735 ILCS 13-206 in dismissing H & H’s complaint because (a) the invoice was a written contract;

or (b) the invoice was “other evidence of indebtedness” as used in section 13-206. The standard

of review for dismissal of a complaint is de novo. Kedzie & 103rd Currency Exch., Inc. v. Hodge,

156 Ill. 2d 112, 116 (1993).

¶ 13 To determine whether the 5-year statute of limitations was correctly applied, two issues

must be addressed: (a) whether the August 5, 2012 invoice is a written contract; or (b) whether the

3 No. 1-19-0725

August 5, 2012 invoice is “other evidence of indebtedness.” A positive determination as to either

issue would establish that the 10-year statute of limitation of section 13-206 applied.

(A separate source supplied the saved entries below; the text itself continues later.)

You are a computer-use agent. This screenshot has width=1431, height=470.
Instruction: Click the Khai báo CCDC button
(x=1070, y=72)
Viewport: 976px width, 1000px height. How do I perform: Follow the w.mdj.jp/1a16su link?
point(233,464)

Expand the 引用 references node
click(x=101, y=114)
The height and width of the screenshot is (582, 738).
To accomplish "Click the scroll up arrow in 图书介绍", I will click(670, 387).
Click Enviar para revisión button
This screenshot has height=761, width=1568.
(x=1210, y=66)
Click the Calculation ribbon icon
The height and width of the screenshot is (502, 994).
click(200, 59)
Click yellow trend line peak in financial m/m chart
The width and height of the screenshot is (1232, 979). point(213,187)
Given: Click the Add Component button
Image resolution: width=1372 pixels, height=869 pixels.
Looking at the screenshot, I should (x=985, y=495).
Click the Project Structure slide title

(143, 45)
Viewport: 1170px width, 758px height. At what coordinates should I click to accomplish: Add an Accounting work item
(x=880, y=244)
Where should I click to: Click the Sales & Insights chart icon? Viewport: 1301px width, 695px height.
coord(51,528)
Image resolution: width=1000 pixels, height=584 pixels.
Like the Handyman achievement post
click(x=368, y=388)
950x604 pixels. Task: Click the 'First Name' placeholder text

¶ 14 Determining the legal effect of a document and determining whether a specific statute of

limitations applies to a claim both involve questions of law rather than fact, requiring de novo

review. Northern Illinois Medical Center v. Home State Bank of Crystal Lake, 136 Ill. App. 3d

129, 142 (1985); Travelers Casualty & Surety Co. v. Bowman, 229 Ill.2d 461, 466 (2008). Krywin

v. Chicago Transit Authority, 238 Ill. 2d 215, 226 (2010). When reviewing the motion to dismiss,

we “must interpret all pleadings and supporting documents in the light most favorable to the

nonmoving party” and take as true all well-pleaded facts and reasonable inferences derived

therefrom. Porter v. Decatur Memorial Hospital, 227 Ill. 2d 343, 352 (2008).

¶ 15 A. The Invoice

¶ 16 AAAuto argues the circuit court’s determination that the invoice is not a written contract

should be affirmed because it was not signed and therefore does not contain the written assent of

both parties. AAAuto relies on Toth v. Mansell, 207 Ill. App. 3d 665 (1990), arguing the invoice

in this case is analogous to the invoices and account statements analyzed therein. In Toth, the court

held the invoices and statements did not qualify as written contracts because the invoices and

account statements did not to contain any promises from the defendant to pay. Id. at 669-70. For

purposes of applying a statute of limitations, “Illinois courts strictly interpret the meaning of a

written contract,” and a written contract must contain “all essential terms” within the four corners

of the instrument. Id. at 669. If parol evidence is used to complete the contract, it is not to be

considered a written contract for purposes of the statute of limitations. Id.

4 No. 1-19-0725

¶ 17 H & H argues the invoice in this case is distinguishable from the documents at issue in

Toth because Toth contained a mutual promise. The invoice here contained four promises of H &

H: to pay in cash, to pay the full balance of $3355.10, to leave his truck as collateral until full

payment has been made, and to absolve AAAuto of any liability for damage to the truck and its

contents by fire, theft or “other causes beyond your control.” Toth, 207 Ill. App. at 670.

¶ 18 However, the four promises in the invoice do not support H & H’s argument.